Objective:
Reproduce each of the records below verbatim, line for line and without any alteration.

BEGIN Records provided

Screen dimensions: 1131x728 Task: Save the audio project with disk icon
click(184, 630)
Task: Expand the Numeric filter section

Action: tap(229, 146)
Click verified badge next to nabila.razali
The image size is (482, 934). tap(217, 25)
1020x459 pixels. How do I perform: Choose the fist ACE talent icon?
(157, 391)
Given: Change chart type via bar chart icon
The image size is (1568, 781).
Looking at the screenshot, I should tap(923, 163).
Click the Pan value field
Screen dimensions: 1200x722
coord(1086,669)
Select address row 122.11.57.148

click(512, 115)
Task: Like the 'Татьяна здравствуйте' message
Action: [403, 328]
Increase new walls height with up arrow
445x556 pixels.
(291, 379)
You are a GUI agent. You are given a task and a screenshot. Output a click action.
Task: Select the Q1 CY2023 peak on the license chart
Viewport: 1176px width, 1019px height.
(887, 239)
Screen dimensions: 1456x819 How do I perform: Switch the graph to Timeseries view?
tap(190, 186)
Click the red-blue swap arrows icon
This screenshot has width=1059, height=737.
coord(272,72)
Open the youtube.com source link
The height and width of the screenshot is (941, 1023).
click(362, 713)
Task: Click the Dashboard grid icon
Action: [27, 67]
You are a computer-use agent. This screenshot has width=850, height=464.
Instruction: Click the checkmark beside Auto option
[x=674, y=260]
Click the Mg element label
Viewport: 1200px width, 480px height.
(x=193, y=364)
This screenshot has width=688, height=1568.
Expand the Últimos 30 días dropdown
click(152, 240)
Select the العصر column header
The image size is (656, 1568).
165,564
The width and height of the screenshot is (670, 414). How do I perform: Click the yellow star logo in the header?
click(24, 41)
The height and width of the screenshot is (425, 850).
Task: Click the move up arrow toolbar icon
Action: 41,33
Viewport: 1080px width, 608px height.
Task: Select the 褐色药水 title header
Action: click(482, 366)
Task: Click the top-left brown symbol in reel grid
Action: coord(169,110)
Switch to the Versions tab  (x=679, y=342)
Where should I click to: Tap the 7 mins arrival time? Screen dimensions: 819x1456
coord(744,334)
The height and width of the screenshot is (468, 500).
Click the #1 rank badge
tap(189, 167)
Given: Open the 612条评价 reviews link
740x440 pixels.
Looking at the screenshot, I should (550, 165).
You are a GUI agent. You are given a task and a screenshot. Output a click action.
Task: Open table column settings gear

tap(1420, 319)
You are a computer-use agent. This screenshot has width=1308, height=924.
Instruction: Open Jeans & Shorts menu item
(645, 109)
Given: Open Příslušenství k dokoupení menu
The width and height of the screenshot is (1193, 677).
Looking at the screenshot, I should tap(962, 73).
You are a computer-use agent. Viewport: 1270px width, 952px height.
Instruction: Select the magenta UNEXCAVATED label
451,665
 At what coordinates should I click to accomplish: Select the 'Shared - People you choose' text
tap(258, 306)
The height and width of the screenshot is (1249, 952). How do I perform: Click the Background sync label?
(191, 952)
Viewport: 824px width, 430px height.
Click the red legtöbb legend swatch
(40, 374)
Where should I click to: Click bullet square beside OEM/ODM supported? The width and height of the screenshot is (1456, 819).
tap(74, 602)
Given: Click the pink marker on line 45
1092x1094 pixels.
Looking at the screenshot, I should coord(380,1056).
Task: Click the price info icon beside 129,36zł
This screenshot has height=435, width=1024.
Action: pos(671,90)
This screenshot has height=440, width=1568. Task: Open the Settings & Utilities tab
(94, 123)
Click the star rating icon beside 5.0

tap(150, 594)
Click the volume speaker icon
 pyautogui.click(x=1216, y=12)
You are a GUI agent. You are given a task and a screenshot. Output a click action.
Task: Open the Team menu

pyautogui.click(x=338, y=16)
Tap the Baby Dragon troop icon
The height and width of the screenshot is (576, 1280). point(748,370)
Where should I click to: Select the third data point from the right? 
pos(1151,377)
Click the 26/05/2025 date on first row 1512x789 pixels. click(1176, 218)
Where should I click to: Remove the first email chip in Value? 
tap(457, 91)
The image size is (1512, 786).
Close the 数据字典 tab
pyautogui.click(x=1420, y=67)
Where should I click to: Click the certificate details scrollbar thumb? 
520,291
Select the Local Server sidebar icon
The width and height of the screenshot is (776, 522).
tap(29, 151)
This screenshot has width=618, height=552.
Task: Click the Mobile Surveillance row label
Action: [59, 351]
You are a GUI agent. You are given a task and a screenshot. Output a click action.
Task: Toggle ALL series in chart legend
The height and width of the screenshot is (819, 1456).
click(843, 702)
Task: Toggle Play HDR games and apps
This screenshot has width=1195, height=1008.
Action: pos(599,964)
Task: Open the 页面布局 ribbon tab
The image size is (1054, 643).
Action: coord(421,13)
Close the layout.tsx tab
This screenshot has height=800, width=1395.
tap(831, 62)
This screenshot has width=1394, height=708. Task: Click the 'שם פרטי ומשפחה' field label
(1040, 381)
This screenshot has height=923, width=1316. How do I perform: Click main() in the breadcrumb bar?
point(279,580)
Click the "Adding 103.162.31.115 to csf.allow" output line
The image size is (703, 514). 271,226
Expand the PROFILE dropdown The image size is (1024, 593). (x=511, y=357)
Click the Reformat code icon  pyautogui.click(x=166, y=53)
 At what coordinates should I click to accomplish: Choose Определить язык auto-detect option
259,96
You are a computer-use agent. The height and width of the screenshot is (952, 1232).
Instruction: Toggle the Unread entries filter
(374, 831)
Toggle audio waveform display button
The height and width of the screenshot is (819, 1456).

END Records provided

Problem solution:
Screen dimensions: 1131x728 Task: Save the audio project with disk icon
click(184, 630)
Task: Expand the Numeric filter section

Action: tap(229, 146)
Click verified badge next to nabila.razali
The image size is (482, 934). tap(217, 25)
1020x459 pixels. How do I perform: Choose the fist ACE talent icon?
(157, 391)
Given: Change chart type via bar chart icon
The image size is (1568, 781).
Looking at the screenshot, I should tap(923, 163).
Click the Pan value field
Screen dimensions: 1200x722
coord(1086,669)
Select address row 122.11.57.148

click(512, 115)
Task: Like the 'Татьяна здравствуйте' message
Action: [403, 328]
Increase new walls height with up arrow
445x556 pixels.
(291, 379)
You are a GUI agent. You are given a task and a screenshot. Output a click action.
Task: Select the Q1 CY2023 peak on the license chart
Viewport: 1176px width, 1019px height.
(887, 239)
Screen dimensions: 1456x819 How do I perform: Switch the graph to Timeseries view?
tap(190, 186)
Click the red-blue swap arrows icon
This screenshot has width=1059, height=737.
coord(272,72)
Open the youtube.com source link
The height and width of the screenshot is (941, 1023).
click(362, 713)
Task: Click the Dashboard grid icon
Action: [27, 67]
You are a computer-use agent. This screenshot has width=850, height=464.
Instruction: Click the checkmark beside Auto option
[x=674, y=260]
Click the Mg element label
Viewport: 1200px width, 480px height.
(x=193, y=364)
This screenshot has width=688, height=1568.
Expand the Últimos 30 días dropdown
click(152, 240)
Select the العصر column header
The image size is (656, 1568).
165,564
The width and height of the screenshot is (670, 414). How do I perform: Click the yellow star logo in the header?
click(24, 41)
The height and width of the screenshot is (425, 850).
Task: Click the move up arrow toolbar icon
Action: 41,33
Viewport: 1080px width, 608px height.
Task: Select the 褐色药水 title header
Action: click(482, 366)
Task: Click the top-left brown symbol in reel grid
Action: coord(169,110)
Switch to the Versions tab  (x=679, y=342)
Where should I click to: Tap the 7 mins arrival time? Screen dimensions: 819x1456
coord(744,334)
The height and width of the screenshot is (468, 500).
Click the #1 rank badge
tap(189, 167)
Given: Open the 612条评价 reviews link
740x440 pixels.
Looking at the screenshot, I should (550, 165).
You are a GUI agent. You are given a task and a screenshot. Output a click action.
Task: Open table column settings gear

tap(1420, 319)
You are a computer-use agent. This screenshot has width=1308, height=924.
Instruction: Open Jeans & Shorts menu item
(645, 109)
Given: Open Příslušenství k dokoupení menu
The width and height of the screenshot is (1193, 677).
Looking at the screenshot, I should tap(962, 73).
You are a computer-use agent. Viewport: 1270px width, 952px height.
Instruction: Select the magenta UNEXCAVATED label
451,665
 At what coordinates should I click to accomplish: Select the 'Shared - People you choose' text
tap(258, 306)
The height and width of the screenshot is (1249, 952). How do I perform: Click the Background sync label?
(191, 952)
Viewport: 824px width, 430px height.
Click the red legtöbb legend swatch
(40, 374)
Where should I click to: Click bullet square beside OEM/ODM supported? The width and height of the screenshot is (1456, 819).
tap(74, 602)
Given: Click the pink marker on line 45
1092x1094 pixels.
Looking at the screenshot, I should coord(380,1056).
Task: Click the price info icon beside 129,36zł
This screenshot has height=435, width=1024.
Action: pos(671,90)
This screenshot has height=440, width=1568. Task: Open the Settings & Utilities tab
(94, 123)
Click the star rating icon beside 5.0

tap(150, 594)
Click the volume speaker icon
 pyautogui.click(x=1216, y=12)
You are a GUI agent. You are given a task and a screenshot. Output a click action.
Task: Open the Team menu

pyautogui.click(x=338, y=16)
Tap the Baby Dragon troop icon
The height and width of the screenshot is (576, 1280). point(748,370)
Where should I click to: Select the third data point from the right? 
pos(1151,377)
Click the 26/05/2025 date on first row 1512x789 pixels. click(1176, 218)
Where should I click to: Remove the first email chip in Value? 
tap(457, 91)
The image size is (1512, 786).
Close the 数据字典 tab
pyautogui.click(x=1420, y=67)
Where should I click to: Click the certificate details scrollbar thumb? 
520,291
Select the Local Server sidebar icon
The width and height of the screenshot is (776, 522).
tap(29, 151)
This screenshot has width=618, height=552.
Task: Click the Mobile Surveillance row label
Action: [59, 351]
You are a GUI agent. You are given a task and a screenshot. Output a click action.
Task: Toggle ALL series in chart legend
The height and width of the screenshot is (819, 1456).
click(843, 702)
Task: Toggle Play HDR games and apps
This screenshot has width=1195, height=1008.
Action: pos(599,964)
Task: Open the 页面布局 ribbon tab
The image size is (1054, 643).
Action: coord(421,13)
Close the layout.tsx tab
This screenshot has height=800, width=1395.
tap(831, 62)
This screenshot has width=1394, height=708. Task: Click the 'שם פרטי ומשפחה' field label
(1040, 381)
This screenshot has height=923, width=1316. How do I perform: Click main() in the breadcrumb bar?
point(279,580)
Click the "Adding 103.162.31.115 to csf.allow" output line
The image size is (703, 514). 271,226
Expand the PROFILE dropdown The image size is (1024, 593). (x=511, y=357)
Click the Reformat code icon  pyautogui.click(x=166, y=53)
 At what coordinates should I click to accomplish: Choose Определить язык auto-detect option
259,96
You are a computer-use agent. The height and width of the screenshot is (952, 1232).
Instruction: Toggle the Unread entries filter
(374, 831)
Toggle audio waveform display button
The height and width of the screenshot is (819, 1456).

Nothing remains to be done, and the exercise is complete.